Simultaneously, Tractor Supply agreed to a 100-store test market, a massive validation that will put Carbon Chicken on shelves across the region.
A Vision for Remediation
Hardin and Ims aren’t stopping at fertilizer. Their long-term roadmap includes integrating industrial hemp to phytoremediate phosphorus “hot spots” in the watershed. The hemp would pull toxins from the soil, the high-omega seeds would feed laying hens, and the stalks would be pyrolyzed into biochar—creating a closed-loop system that cleans the water and heals the land.
“We are dreamers in a way,” admits Ims. But with production scaling and retailers signing on, the dream is rapidly becoming a reality.
Lessons Learned and Takeaways for the Biochar Industry
Based on the Carbon Chicken journey, here are key takeaways for biochar entrepreneurs and advocates:
- Solve a Specific, Local Problem. Carbon Chicken Project didn’t just pitch “carbon sequestration.” They pitched a solution to a specific regional crisis (watershed pollution) and a specific user pain point (weed seeds and odor in poultry litter).

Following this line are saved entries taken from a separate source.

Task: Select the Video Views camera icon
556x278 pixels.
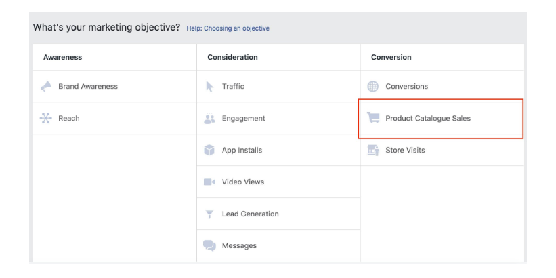Action: pos(209,182)
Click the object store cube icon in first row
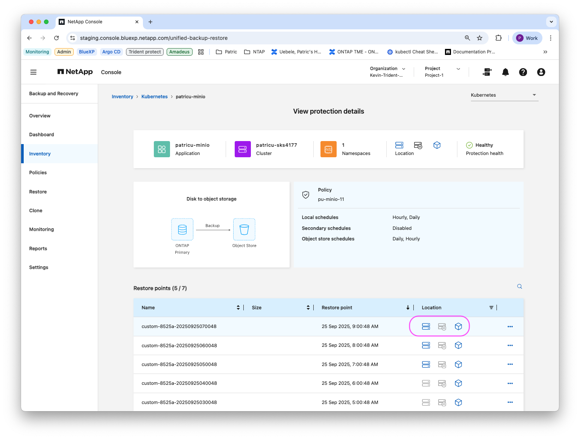 pyautogui.click(x=458, y=327)
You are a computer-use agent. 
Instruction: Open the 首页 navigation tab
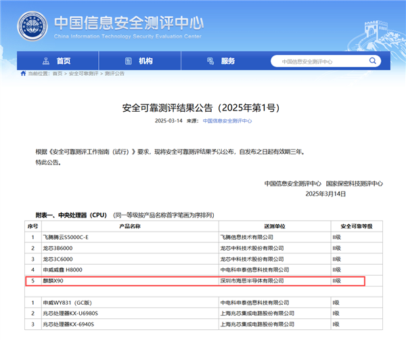tap(64, 61)
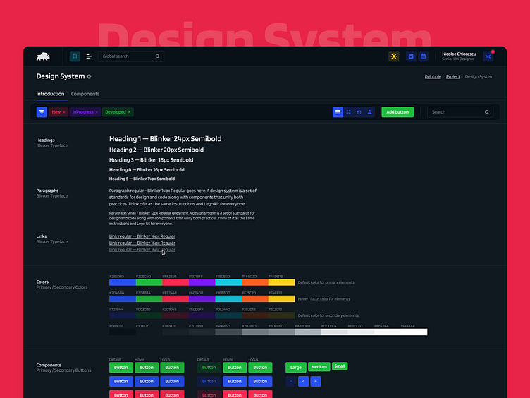Image resolution: width=530 pixels, height=398 pixels.
Task: Toggle the light mode sun icon
Action: (394, 56)
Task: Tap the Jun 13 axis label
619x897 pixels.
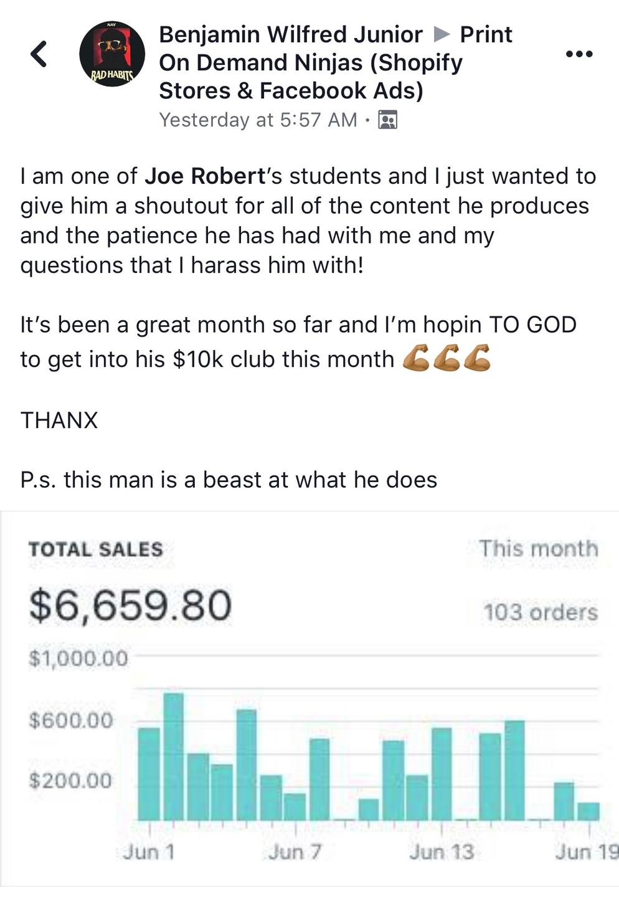Action: (442, 852)
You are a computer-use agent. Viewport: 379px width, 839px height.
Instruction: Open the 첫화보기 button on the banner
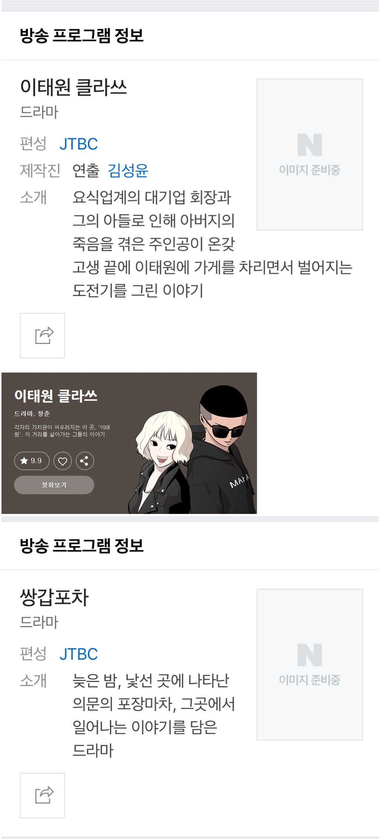(x=54, y=485)

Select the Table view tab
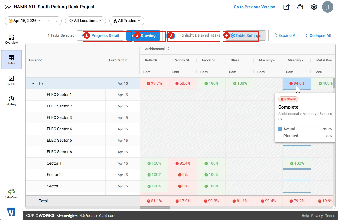coord(11,59)
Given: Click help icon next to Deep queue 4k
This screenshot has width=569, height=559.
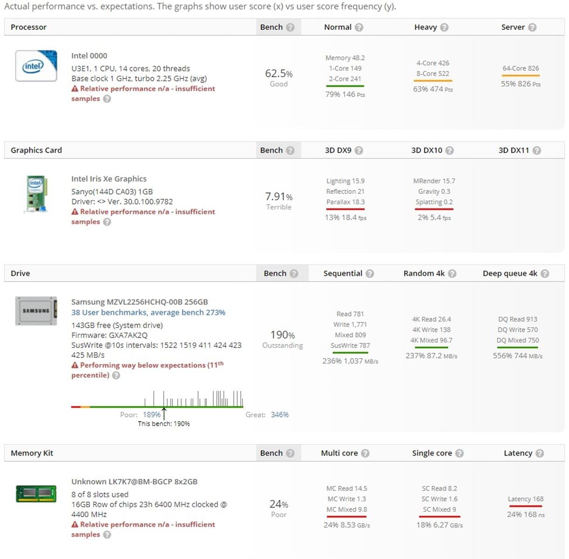Looking at the screenshot, I should coord(545,273).
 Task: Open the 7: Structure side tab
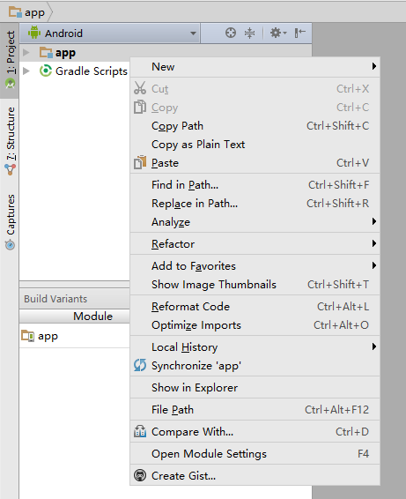(x=10, y=141)
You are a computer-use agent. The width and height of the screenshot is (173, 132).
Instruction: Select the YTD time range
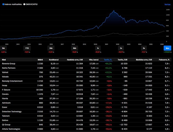tap(27, 48)
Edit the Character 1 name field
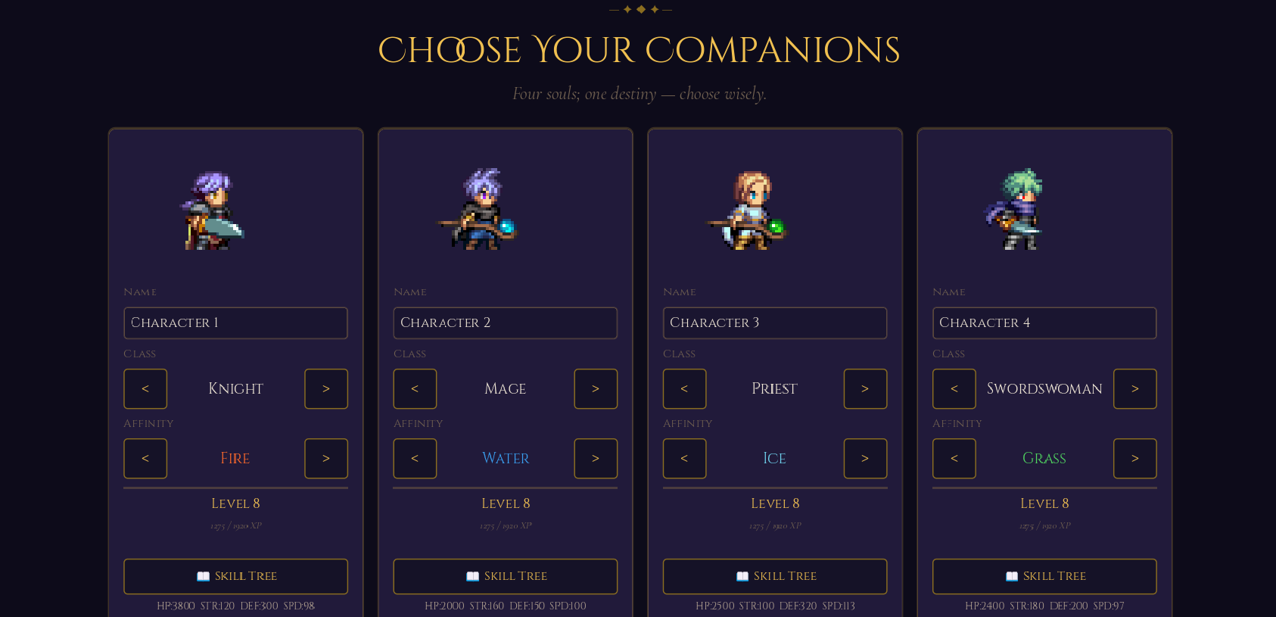Screen dimensions: 1276x617 coord(235,323)
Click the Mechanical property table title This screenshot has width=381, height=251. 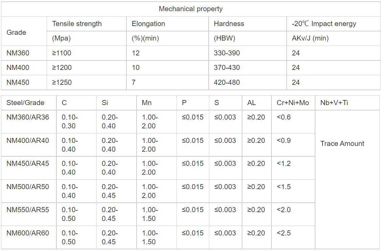click(191, 9)
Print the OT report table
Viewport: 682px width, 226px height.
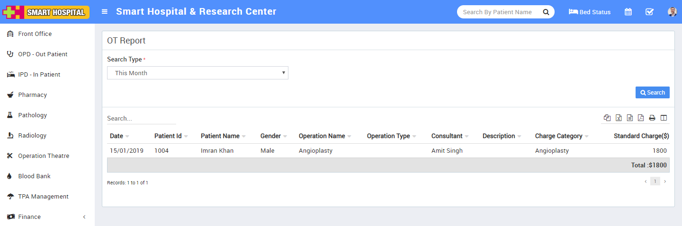click(x=652, y=118)
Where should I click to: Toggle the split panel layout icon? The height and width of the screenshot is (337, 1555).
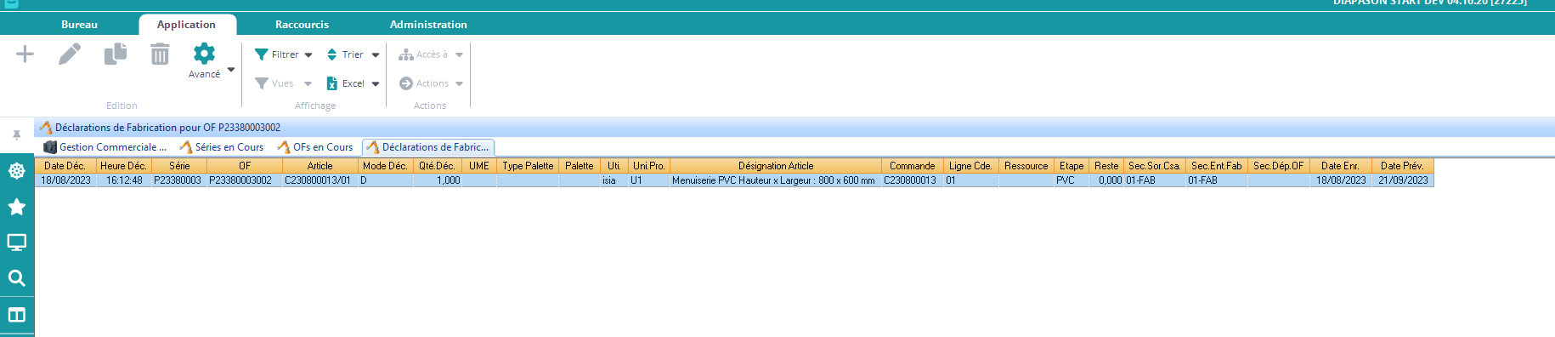(16, 315)
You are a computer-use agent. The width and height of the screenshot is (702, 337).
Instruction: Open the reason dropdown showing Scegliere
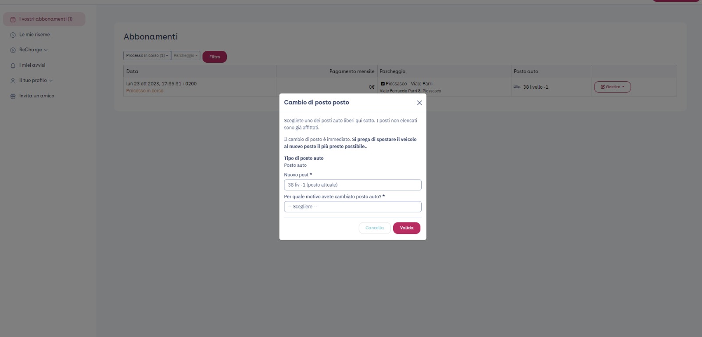[353, 207]
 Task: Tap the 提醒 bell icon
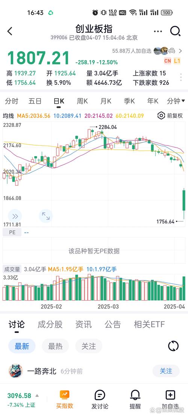point(135,396)
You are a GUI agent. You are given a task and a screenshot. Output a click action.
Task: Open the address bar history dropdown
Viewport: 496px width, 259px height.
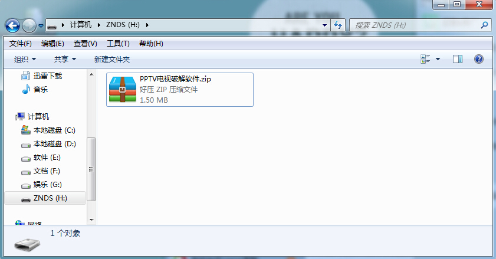coord(324,25)
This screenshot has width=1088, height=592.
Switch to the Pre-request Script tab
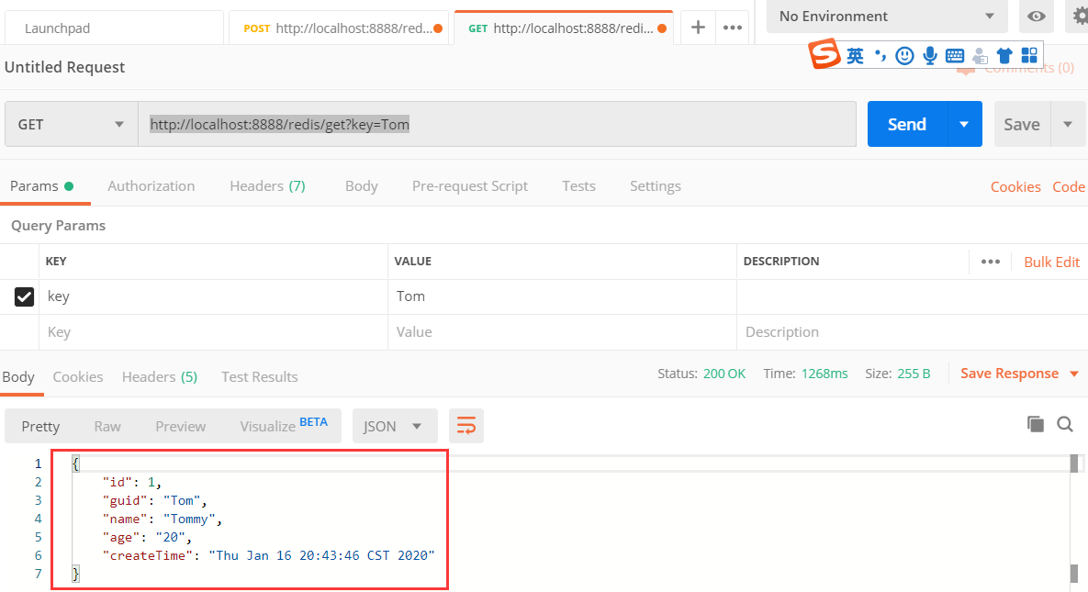click(x=469, y=185)
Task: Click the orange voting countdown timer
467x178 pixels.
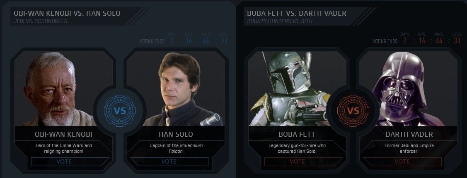Action: [431, 40]
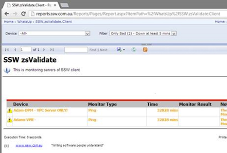Open the Filter dropdown list
Screen dimensions: 227x153
click(174, 33)
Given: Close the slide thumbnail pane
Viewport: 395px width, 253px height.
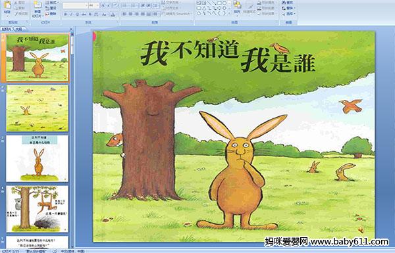Looking at the screenshot, I should 71,29.
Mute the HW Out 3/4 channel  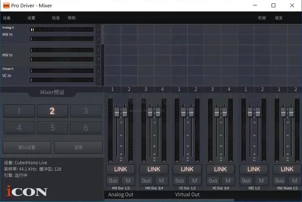[x=161, y=181]
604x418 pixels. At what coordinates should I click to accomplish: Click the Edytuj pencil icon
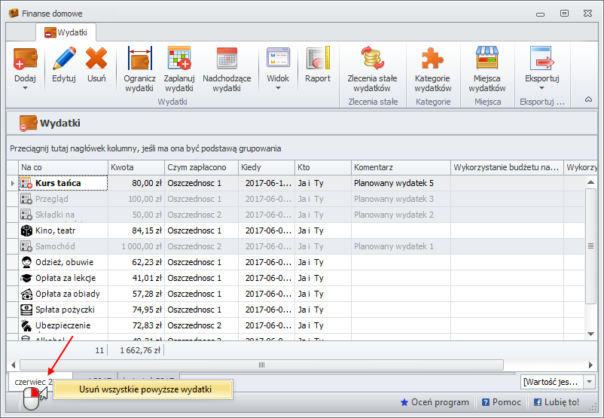[64, 59]
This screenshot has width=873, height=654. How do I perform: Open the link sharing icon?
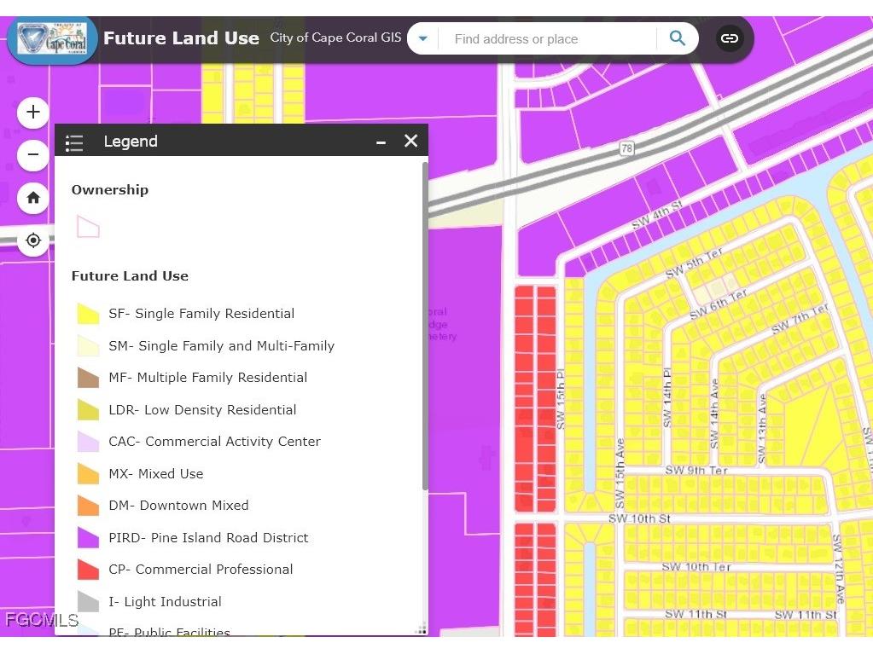[x=730, y=38]
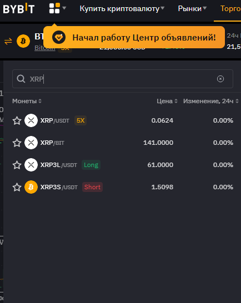Click the XRP/BIT coin logo

click(x=31, y=143)
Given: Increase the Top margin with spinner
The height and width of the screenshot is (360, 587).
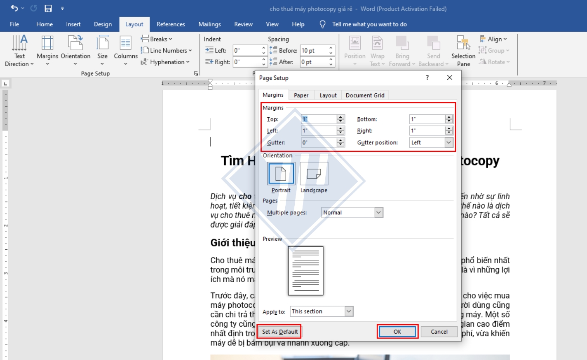Looking at the screenshot, I should [340, 117].
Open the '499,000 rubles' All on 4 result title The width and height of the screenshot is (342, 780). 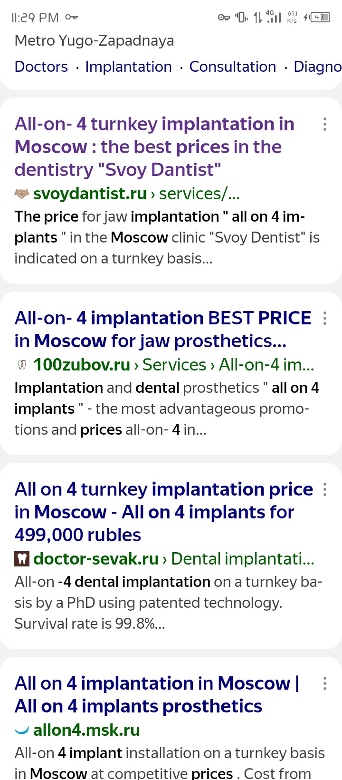pos(164,512)

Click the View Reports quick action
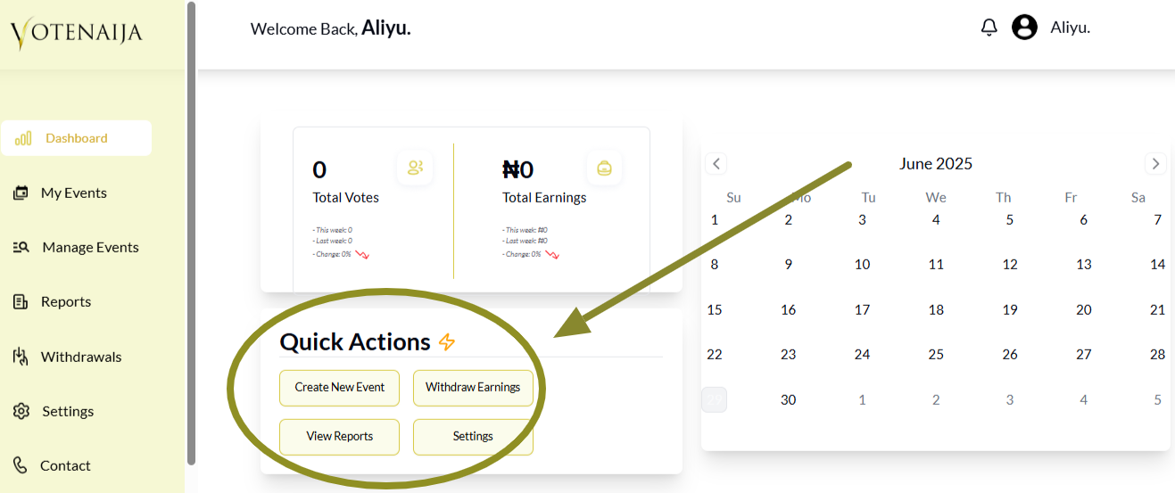[x=340, y=437]
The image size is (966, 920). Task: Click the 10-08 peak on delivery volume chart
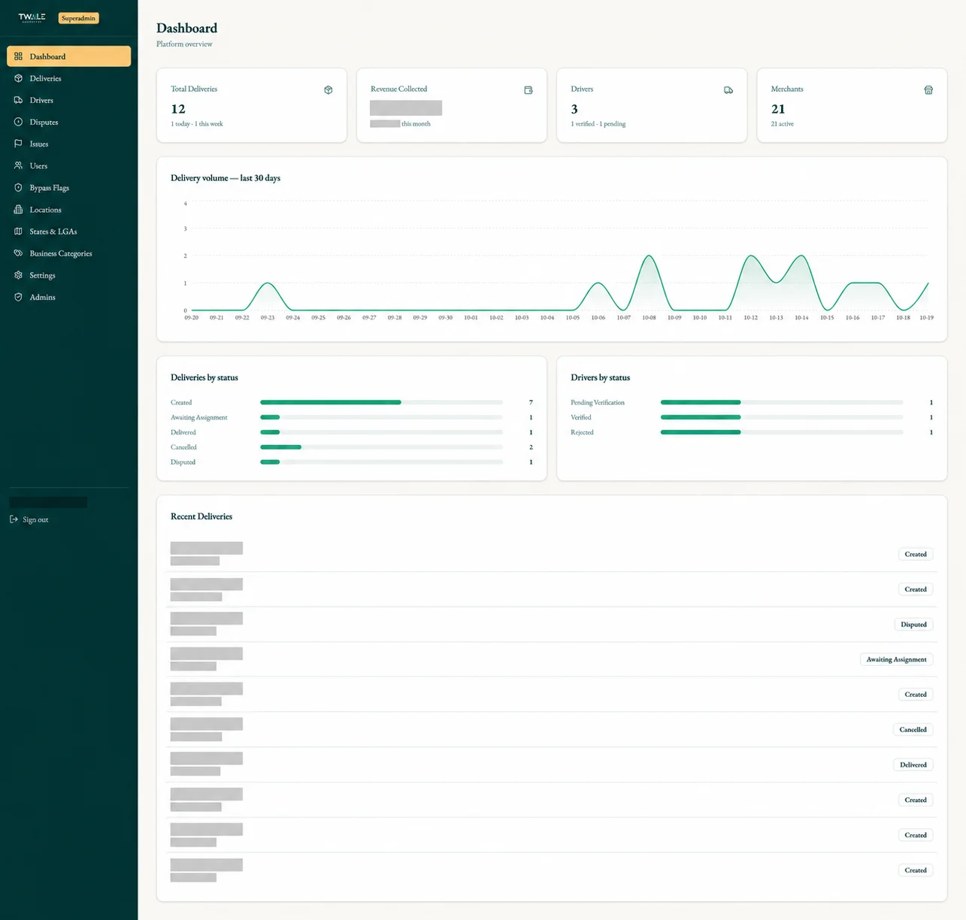[649, 256]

- Speak the Farmer’s Language. Instead of leading with climate jargon, Hardin and Ims focus on “nutrient density,” “yield,” and “taste.” They frame biochar as a tool for profitability and crop quality, which resonates more deeply with growers.
- Don’t Sell Raw Biochar Alone. Raw biochar can be dangerous if misused (robbing soil of nitrogen). By pre-inoculating it with nutrient-rich compost and biodynamic microbes, Carbon Chicken ensures the product works immediately, protecting the customer from user error.
- Leverage Existing Infrastructure. Rather than building their own factory from scratch, Carbon Chicken Project first developed a go-to-market product (Carbon Chicken 80:20) and then, found a partner with excess capacity and aligned interests (the pellet mill operator). This “asset-light” approach allowed them to scale production from 50 tons/year to 50 tons/day overnight.
- Focus on “Value-Added” Waste. They treat waste not as trash but as a resource. By turning a liability (raw litter with potential legal risks) into a premium asset (Omri-listed fertilizer), they created a circular economic model that pays for itself.